It started when my parents got divorced and my sisters and I would alternate who we spent the holidays with every year. If it was my mom’s turn for Christmas, we went to evening mass on Christmas Eve with our grandparents before coming home in our red and black dresses. We would all snack on appetizers and cookies my grandmother made while listening to Christmas music and open our stockings, then change into matching pajamas and go to bed. But if it was my dad’s turn, there was no church and there were no poofy dresses. He wasn’t much for cooking, so we would order Chinese food on Christmas. Then we would eat it in front of the television while we watched whatever Christmas movies were airing. We absolutely loved it.
Now that we are all older, our Christmas traditions have changed. I have a family of my own and, since Christmas Day is spent mostly out of our home visiting our extended families, I like to keep Christmas Eve just the four of us — my husband, our two children, and me. Our family is still young, so we are still in the early stages of forming traditions.
My husband and I have both added beloved traditions from our own childhoods into the Christmas Eves that we spend with our own children now. We let the kids open their stockings. We listen to Christmas music. We watch the movies airing on television.

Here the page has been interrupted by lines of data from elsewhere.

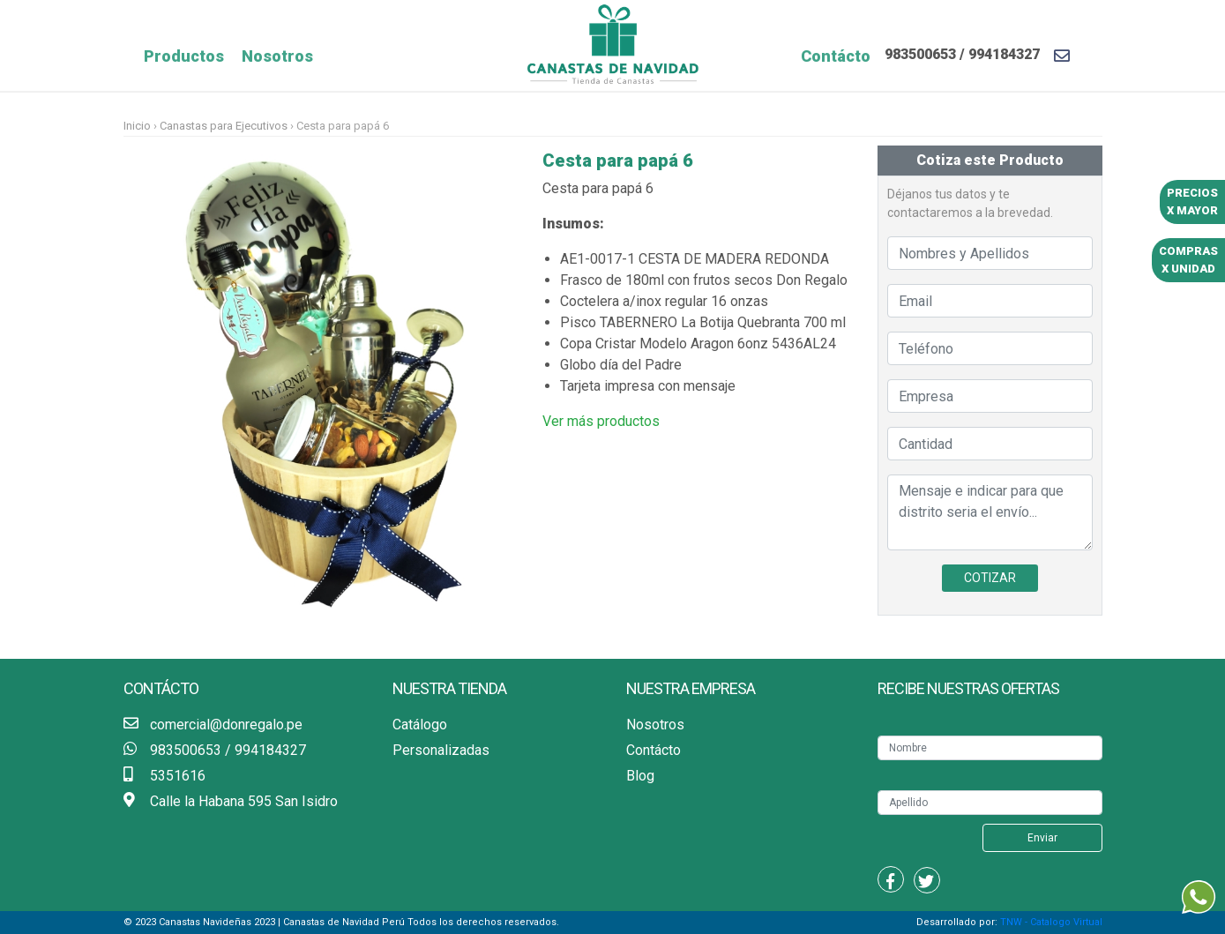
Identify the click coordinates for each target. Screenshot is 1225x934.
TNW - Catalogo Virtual (1051, 922)
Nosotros (277, 56)
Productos (184, 56)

And we order Chinese food. Always.
Is Chinese food on Christmas a thing?
Chinese food at Christmas isn’t just a tradition; it’s an institution. You’ve probably seen movies depicting Jewish American families (and especially Jewish New Yorkers) eating at Chinese restaurants on Christmas. Or maybe it was that funny holiday scene in A Christmas Story — when Ralphie’s family eats Peking duck at Bo Ling Chop Suey Palace after the dog eats their turkey dinner — that cemented the idea of Chinese food on Christmas for you. But eating Chinese cuisine during the holidays actually has deep historical, sociological, and religious roots.
At the turn of the century, Jews and Chinese were the two most prominent non-Christian groups of immigrants in New York, where the tradition is believed to have started. So, there were many Chinese restaurants in close proximity to the Jewish community. References as far back as 1899 point toward American Jews eating lunch at Chinese restaurants on Sundays when Christians would flock to other nearby restaurants after church. And so, Jews eating Chinese food on Christmas became a tradition not only because restaurants weren’t open but also because it provided a sense of community and a secular way to celebrate during the holidays.
Where do you find Chinese food open on Christmas?
Fortunately, you should have no shortage of options if you’re thinking about creating a Christmas spread consisting entirely of Chinese cuisine. Many Chinese food restaurants are open during the holidays (including Dec. 25), and you can find them with a quick Google Maps search of your city.
Why eat Chinese food on Christmas?
For American Jews, part of the appeal is that while all Chinese cuisine isn’t kosher, it’s safer than some other immigrant cuisines. Jewish law prohibits the mixing of milk and meat, which, for example, Italian cuisine and Mexican cuisine both do. Chinese food, on the other hand, is virtually dairy-free.
But the Jewish tradition of Chinese food and a movie Christmas Day isn’t the only reason Christmas is the busiest day for Chinese restaurants around the country. It has been adopted by loads of other people who are just too lazy to cook (like me) or would rather spend their time celebrating than sweating in the kitchen (also me). There is nothing like a pile of General Tso’s chicken, still holding the cubic form of its to-go container, to make it feel like Christmas.
A year and a half ago, we moved to a new house in our town. We are in a new school district, closer to a different library, and out of the delivery range for my favorite Chinese restaurant. It has been a year and a half of trying various Chinese food places, my emotions ranging from disappointment (“They forgot the duck sauce.”) to flat-out rage (“You call this lo mein?!”), and I have been sadly making new plans for Christmas Eve that involve me (ugh) cooking.
That is, I had been making new plans. New, sh*tty plans that I was not excited about at all. I had been making them until I noticed a little Chinese food joint tucked in the corner of a strip mall that I had never seen before. It wasn’t new, but it was new to me. I ordered myself some take-out one night so I could test run my final hope, and dear sweet baby Jesus, they came through.
THE TRADITION CONTINUES!
And all through the house Not a creature was stirring…
Except for me on my way to the fridge for some leftover egg rolls to nosh on while I finish wrapping those goddamn gifts because I procrastinated. Again.